By Christopher Wells
Pope Francis met Friday with participants in the Plenary
Session of the Congregation for the Doctrine of the Faith, thanking members of
the dicastery for their “delicate service” to the Church, and noting the
“particular bond” between the Congregation and the “successor of Peter, who is
called to confirm the brethren in the faith, and the Church in unity.”
In defence of the Faith and the Sacraments
The Holy Father thanked them, too, for their commitment to
supporting the magisterium of the Bishops “in defence of the faith and of the
sanctity of the Sacraments” with regard to current questions requiring great
“pastoral discernment.” In particular, the Pope mentioned the work of examining
cases concerning “graviora delicta” (more serious crimes, such as clerical
sexual abuse or grave abuses of the Sacraments), and questions of the dissolution
of marriages “in favour of the faith” (the so-called “Petrine privilege”).
In this sense, the Pope said, the work of the Congregation
“in recalling the transcendent vocation of man” and the relationship between
man’s reason and the values of truth and goodness, realized through faith in
Jesus Christ, “appears decisive.” He continued, “Nothing can help man recognize
himself and God’s plan for the world than opening himself to the light that
comes from God.”
Work of the Congregation
Pope Francis also expressed his appreciation for the work
the Congregation has undertaken during its two-year Plenary Session, including:
· the study
of Christian salvation in reference to modern tendencies to “neo-pelagianism”
and “neo-gnosticism”;
· the
importance of an adequate anthropology in the field of economics and finance;
And,
· “delicate
questions concerning the accompaniment of the terminally ill.”
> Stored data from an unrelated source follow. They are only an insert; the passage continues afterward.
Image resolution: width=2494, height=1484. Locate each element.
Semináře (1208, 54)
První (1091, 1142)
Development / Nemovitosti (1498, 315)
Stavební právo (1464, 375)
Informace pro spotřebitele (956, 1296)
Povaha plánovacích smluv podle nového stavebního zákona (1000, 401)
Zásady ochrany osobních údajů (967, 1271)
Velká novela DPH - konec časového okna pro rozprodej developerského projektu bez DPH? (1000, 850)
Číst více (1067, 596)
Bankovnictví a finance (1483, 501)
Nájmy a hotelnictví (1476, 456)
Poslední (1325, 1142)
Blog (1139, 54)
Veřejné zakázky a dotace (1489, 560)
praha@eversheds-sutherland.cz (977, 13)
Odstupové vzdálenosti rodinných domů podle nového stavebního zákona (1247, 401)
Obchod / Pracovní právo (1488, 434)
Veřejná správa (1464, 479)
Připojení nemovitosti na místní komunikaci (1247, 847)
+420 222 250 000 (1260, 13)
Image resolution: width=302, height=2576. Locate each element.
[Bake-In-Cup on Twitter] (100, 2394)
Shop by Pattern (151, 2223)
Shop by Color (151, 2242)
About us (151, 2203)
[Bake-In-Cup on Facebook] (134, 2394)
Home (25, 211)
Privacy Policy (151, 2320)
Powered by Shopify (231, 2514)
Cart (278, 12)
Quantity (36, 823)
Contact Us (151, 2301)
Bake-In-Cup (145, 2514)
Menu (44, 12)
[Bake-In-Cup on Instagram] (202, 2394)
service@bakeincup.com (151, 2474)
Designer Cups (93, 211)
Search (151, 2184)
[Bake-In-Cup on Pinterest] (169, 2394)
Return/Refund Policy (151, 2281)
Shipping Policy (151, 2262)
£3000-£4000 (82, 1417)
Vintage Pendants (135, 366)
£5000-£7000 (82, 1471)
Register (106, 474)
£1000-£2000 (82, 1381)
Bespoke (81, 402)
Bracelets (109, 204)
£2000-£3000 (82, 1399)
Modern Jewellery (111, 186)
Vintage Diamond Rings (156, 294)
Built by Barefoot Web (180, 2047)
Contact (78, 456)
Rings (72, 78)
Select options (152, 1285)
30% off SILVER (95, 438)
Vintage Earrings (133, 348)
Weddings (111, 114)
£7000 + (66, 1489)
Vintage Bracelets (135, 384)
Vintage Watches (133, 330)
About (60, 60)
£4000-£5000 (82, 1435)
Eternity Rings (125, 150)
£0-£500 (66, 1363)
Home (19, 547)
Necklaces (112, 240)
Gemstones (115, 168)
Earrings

With regard to the latter, the Pope noted the growth, in
many countries, of requests for euthanasia “as an ideological affirmation of
the will of power of man over life.” This becomes possible, he said, wherever
“life is not valued for its dignity, but for its efficiency and productivity.”
In response, the Pope said, “it is necessary to repeat that human life, from
conception to its natural end, possesses a dignity that renders it
untouchable.”
Contemporary man, the Pope said, often finds it difficult to
reflect on the realities of pain and suffering, of life and death, with “a gaze
of hope.” One of the services the Congregation can render to the men and women
of today, he said, is to offer to them “a trusting hope” that can allow them
“to live well, and maintain a confident prospective toward the future.”
An eminently pastoral visage
This the Pope said, gives the mission of the Congregation
for the Doctrine of the Faith “an eminently pastoral visage.” Authentic
pastors, he said in conclusion, are those “who do not abandon man to himself,
nor leave him as the prey of his disorientation and his errors, but with truth
and mercy bring him back to rediscover his authentic face in the good."